The Arizona Constitution defines “corporation” as “all associations and joint-stock companies . . . having any powers or privileges of corporations not possessed by individuals or co-partnerships.” The court says, in one conclusory sentence, that that doesn’t include an L.L.C.

Having completed its constitutional analysis the court turns, “more importantly,” to statutory analysis. Why it considers the statutes more important that the Constitution isn’t clear. In any event, the legislature put the L.L.C. laws in Title 29 (partnerships) rather than in Title 10. So they’re not corporations. In Arizona (the court points out, evidently believing that this bolsters the argument) they’re not partnerships, either but, rather, a “distinct business entity.” Although the powers of corporations and L.L.C.s are “overlapping,” an L.L.C. can waive corporate powers and has features that corporations don’t.

Yeah, maybe so. But doesn’t that leave you still wondering about associations and companies having powers or privileges of corporations not possessed by individuals or partnerships?

At the end of the opinion the court says that seeing L.L.C.s as corporations would “substantially increase the reach of” 12-401(18), which it won’t do “absent legislative action.” The court does not always display such exquisite restraint.

Plaintiff also made some arguments about the lawyers’ personal liability and piercing corporate veils. The court basically says that venue depends on the statute, not that stuff.

Reversed and remanded.

(Opinion: Butler Law et al. v. Hon. Higgins/Winslow Memorial)

Knightbrook Insurance v. Payless (2/8/18)

A certified question concerning the law of equitable subrogation.

A man rented a car from Payless. Payless offered him supplemental liability insurance from Knightbrook; he did not pay for it but Payless didn’t get his signature declining it. After he caused an accident he apparently took the position that he expected the insurance. Knighbrook denied the resulting claim against the policy. The driver settled with the claimants under a Damron and assigned them his claims against Knightbrook. Knightbrook settled their claim and sued Payless in federal court for equitable subrogation, alleging that its failure to get a written denial of coverage had exposed it.
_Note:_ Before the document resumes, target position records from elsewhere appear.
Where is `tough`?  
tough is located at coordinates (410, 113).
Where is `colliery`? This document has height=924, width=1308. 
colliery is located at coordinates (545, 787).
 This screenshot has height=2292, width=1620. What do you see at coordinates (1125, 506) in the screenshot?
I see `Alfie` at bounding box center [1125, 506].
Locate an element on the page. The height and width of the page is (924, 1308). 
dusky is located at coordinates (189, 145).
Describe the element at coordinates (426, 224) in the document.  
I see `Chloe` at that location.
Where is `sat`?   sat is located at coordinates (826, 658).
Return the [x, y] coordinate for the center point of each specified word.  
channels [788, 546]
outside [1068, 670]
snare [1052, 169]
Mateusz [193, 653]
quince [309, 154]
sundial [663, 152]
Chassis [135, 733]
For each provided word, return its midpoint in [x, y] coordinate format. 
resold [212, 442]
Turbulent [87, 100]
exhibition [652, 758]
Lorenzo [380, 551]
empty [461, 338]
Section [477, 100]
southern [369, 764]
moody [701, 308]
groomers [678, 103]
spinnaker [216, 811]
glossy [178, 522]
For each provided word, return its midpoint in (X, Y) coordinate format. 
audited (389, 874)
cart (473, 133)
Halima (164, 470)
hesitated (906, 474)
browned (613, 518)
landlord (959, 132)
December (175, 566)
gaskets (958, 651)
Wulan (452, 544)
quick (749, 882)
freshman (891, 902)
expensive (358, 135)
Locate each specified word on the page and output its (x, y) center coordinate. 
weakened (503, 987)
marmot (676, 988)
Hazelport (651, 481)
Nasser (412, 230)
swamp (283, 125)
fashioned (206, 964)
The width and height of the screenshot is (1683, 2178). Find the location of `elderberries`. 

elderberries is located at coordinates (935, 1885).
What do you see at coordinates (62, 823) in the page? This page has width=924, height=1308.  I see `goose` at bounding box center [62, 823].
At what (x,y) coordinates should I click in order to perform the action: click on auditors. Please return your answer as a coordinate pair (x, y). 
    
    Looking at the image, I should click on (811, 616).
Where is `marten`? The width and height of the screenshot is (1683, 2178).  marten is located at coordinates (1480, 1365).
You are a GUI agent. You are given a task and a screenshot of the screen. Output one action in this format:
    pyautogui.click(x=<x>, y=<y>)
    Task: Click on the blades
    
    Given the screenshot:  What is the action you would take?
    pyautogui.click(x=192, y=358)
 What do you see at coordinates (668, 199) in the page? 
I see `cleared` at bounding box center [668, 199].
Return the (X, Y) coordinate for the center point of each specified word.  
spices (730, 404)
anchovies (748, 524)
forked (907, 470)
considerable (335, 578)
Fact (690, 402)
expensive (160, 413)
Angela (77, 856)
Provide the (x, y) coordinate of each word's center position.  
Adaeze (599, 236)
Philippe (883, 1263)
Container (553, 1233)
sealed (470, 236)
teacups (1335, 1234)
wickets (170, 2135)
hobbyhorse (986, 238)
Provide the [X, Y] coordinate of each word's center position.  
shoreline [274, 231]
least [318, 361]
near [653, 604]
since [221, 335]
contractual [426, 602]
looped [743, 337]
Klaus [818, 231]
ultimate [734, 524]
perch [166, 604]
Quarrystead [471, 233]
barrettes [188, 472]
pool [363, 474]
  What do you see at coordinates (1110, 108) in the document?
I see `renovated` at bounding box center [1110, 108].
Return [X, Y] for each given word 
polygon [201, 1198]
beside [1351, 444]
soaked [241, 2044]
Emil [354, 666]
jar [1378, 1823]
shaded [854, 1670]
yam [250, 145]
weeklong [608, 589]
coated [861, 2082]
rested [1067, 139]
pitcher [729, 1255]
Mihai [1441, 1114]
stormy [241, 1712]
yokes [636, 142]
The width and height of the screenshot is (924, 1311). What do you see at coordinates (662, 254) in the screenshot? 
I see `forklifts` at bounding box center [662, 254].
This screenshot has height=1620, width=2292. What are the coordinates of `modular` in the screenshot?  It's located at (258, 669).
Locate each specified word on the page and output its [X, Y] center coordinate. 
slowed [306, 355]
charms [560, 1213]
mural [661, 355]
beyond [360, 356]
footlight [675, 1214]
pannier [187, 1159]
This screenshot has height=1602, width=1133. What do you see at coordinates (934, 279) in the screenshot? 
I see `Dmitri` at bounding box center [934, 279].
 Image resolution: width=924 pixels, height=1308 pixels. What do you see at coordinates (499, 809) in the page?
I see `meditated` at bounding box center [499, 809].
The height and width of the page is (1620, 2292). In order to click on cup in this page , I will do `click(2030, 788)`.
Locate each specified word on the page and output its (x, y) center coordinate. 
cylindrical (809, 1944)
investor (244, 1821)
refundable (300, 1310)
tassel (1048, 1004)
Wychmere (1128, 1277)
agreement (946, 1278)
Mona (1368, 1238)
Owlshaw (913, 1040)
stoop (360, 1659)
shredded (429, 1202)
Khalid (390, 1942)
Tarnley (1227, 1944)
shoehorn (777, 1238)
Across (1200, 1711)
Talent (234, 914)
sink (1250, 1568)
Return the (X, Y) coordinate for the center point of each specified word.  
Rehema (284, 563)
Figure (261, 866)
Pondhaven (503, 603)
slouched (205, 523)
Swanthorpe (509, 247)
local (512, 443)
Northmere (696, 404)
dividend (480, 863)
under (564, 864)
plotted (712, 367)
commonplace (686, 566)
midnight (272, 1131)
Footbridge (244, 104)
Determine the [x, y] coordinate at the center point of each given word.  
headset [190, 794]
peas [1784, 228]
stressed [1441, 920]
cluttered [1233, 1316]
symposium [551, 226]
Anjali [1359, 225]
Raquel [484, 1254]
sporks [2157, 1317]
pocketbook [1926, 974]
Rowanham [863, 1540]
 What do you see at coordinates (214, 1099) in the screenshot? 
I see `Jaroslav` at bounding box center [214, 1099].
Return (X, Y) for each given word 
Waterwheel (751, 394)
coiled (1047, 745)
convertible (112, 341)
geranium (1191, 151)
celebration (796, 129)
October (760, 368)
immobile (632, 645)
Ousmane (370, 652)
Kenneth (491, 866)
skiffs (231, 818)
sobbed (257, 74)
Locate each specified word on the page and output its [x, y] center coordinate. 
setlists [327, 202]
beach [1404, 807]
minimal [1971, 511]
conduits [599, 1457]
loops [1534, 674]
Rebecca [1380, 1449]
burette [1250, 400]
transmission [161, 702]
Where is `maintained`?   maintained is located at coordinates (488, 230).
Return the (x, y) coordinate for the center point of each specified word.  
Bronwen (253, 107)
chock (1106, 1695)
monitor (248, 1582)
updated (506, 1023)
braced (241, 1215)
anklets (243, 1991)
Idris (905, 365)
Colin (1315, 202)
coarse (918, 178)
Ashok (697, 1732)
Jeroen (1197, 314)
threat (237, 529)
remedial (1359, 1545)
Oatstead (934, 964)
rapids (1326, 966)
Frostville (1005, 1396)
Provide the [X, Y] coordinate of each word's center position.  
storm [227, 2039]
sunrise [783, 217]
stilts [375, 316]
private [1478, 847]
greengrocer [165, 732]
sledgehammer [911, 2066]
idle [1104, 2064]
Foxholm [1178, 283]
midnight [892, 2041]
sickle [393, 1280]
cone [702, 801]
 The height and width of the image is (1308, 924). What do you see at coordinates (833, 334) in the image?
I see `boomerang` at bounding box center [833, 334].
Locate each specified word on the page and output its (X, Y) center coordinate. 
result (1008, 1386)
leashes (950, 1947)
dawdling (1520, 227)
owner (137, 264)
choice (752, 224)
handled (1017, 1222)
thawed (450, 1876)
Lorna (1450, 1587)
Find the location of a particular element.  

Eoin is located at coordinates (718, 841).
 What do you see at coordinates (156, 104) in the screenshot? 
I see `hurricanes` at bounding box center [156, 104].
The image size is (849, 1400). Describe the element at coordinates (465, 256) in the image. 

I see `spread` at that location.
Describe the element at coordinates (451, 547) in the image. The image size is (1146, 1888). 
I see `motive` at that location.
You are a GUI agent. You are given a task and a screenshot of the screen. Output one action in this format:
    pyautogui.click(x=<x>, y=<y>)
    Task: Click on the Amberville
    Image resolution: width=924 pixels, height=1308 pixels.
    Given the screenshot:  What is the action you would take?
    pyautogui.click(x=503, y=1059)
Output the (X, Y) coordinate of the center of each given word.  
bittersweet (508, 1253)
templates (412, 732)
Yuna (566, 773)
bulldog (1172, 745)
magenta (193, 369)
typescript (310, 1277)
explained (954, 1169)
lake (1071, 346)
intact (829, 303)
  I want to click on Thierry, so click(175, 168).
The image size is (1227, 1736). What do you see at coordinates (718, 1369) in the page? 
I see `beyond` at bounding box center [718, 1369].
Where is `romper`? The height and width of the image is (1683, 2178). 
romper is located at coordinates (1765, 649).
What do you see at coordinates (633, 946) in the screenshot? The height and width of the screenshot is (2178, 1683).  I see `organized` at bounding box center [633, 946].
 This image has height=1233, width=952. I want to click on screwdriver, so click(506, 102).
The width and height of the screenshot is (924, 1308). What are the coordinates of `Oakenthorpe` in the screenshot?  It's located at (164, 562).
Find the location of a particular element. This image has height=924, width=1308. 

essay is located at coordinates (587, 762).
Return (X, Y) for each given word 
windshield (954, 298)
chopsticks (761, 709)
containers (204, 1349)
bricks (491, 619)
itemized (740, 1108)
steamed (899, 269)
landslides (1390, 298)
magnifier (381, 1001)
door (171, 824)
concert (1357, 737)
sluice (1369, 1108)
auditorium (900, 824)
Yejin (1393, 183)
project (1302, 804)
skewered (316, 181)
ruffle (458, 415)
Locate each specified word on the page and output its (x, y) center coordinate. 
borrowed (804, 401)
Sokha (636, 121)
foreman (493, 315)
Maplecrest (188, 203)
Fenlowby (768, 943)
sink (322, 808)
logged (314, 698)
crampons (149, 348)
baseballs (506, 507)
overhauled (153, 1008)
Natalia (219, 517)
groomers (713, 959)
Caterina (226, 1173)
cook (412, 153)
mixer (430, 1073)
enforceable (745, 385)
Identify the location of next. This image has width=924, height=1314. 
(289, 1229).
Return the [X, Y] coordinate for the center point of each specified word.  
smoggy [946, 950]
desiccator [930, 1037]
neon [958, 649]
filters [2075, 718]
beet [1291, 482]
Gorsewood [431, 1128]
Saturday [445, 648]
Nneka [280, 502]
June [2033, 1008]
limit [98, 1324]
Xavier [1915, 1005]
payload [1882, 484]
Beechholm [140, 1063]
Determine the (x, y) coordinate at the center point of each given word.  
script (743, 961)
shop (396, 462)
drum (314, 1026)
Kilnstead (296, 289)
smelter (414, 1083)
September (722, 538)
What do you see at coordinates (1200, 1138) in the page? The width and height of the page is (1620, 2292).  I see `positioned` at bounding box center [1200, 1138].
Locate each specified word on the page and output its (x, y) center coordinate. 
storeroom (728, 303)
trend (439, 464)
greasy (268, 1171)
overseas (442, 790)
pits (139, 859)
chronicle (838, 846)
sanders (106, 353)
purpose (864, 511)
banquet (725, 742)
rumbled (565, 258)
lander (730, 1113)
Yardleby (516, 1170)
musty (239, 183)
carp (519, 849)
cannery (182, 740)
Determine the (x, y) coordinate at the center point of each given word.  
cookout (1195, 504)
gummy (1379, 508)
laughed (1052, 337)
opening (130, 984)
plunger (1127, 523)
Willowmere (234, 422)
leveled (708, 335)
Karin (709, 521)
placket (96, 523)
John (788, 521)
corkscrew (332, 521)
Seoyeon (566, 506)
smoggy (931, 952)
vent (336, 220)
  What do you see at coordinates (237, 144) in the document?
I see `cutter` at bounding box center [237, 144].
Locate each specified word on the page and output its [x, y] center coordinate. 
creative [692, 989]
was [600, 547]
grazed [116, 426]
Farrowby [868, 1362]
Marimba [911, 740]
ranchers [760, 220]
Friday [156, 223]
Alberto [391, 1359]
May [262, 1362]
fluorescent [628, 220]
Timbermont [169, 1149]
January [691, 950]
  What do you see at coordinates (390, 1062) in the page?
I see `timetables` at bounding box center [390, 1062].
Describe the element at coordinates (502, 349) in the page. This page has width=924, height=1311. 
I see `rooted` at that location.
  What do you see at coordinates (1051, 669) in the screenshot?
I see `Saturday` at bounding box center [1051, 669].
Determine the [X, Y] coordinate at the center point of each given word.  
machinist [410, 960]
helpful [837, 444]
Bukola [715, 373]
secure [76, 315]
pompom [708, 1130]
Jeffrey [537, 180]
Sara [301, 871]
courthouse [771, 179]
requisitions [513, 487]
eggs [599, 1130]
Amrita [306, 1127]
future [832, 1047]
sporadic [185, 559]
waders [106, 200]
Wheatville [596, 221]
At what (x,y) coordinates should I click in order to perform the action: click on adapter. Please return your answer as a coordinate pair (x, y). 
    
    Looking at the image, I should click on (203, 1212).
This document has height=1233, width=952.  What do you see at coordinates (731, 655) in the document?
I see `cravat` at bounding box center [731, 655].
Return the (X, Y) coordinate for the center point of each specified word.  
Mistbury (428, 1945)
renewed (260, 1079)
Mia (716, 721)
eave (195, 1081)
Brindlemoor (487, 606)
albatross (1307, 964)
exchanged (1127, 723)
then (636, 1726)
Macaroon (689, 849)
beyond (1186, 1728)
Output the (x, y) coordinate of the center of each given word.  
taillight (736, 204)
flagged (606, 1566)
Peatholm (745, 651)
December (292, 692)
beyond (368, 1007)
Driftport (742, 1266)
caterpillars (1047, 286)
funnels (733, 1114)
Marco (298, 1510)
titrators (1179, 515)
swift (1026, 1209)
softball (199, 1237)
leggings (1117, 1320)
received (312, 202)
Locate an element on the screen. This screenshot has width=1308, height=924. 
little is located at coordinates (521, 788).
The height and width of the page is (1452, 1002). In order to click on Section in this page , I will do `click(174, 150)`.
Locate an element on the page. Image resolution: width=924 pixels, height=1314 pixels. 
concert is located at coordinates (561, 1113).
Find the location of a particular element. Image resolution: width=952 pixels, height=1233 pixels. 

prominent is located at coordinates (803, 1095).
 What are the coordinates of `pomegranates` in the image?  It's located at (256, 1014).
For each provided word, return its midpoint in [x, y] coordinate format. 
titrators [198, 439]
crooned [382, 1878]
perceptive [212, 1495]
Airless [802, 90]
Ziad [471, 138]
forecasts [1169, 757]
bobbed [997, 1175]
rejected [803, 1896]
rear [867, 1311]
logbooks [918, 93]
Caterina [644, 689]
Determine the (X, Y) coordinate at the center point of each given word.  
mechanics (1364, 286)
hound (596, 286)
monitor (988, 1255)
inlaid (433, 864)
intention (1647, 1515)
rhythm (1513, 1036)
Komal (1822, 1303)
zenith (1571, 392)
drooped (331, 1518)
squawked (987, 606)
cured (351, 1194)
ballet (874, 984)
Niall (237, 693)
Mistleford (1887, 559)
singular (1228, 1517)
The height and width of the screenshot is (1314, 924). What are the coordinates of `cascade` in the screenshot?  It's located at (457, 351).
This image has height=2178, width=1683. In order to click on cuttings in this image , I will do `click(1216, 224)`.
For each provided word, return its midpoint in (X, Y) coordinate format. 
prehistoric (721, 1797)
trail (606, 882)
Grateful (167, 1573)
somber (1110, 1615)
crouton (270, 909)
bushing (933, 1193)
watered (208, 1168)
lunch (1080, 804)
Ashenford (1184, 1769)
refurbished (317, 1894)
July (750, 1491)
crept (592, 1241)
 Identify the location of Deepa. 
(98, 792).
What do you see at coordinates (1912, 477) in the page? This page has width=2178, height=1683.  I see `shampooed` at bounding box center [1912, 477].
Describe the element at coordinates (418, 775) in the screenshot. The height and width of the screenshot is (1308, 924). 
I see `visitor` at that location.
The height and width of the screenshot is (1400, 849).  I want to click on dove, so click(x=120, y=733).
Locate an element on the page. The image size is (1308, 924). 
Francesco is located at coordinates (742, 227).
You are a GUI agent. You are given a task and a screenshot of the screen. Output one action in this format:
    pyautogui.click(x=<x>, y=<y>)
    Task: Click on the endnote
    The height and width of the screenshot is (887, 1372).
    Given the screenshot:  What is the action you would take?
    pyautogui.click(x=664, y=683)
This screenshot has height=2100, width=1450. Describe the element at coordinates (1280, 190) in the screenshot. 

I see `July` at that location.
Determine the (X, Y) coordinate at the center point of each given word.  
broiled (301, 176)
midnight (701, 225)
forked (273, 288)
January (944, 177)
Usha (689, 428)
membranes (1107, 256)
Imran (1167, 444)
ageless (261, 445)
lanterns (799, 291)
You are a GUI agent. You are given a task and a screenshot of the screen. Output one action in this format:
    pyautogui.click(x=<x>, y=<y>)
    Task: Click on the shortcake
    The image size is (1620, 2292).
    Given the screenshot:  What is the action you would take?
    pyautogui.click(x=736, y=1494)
The District Court ruled that Knightbrook was entitled to subrogation under §78 of the Restatement (First) of Restitution. Under that section it did not have to prove that it was actually liable under the policy but merely that it had a “justifiable belief” that it was. On appeal, the Ninth Circuit certified the question: Does §78 apply in Arizona?

The Supreme Court says “no.” “Arizona’s equitable indemnity law . . . [allows] recovery only when an indemnity plaintiff . . . discharges an actual obligation that a culpable indemnity defendant owed to a third party.” There is “no ‘duty of indemnity unless the payment discharges . . . an existing duty.” But §78 requires only a belief, not “an actual legal obligation or a discharge of the indemnity defendant’s liability.” So the rule could result in indemnity where there was in fact no original obligation: “We are troubled that §78 could preclude an indemnitor from raising viable defenses to the underlying claim” (Payless had apparently argued that, despite Knightbrook’s “justifiable belief,” it could disprove the existance of coverage.) “We . . . decline to adopt First Restatement §78 because it is contrary to Arizona’s equitable indemnity principles and does not, in our view, reflect a sound rule.”

Knightbrook argued that Arizona law follows the Restatement. The court points out that the Third Restatement, which superseded the First in 2011, deleted §78-type liability. “We are not bound to the latest edition if we chose to follow the Restatement” but the change is relevant to this analysis.

Only one Arizona case had ever cited §78 (Hatch, App. 2016), citing as authority the District Court’s decision in this case.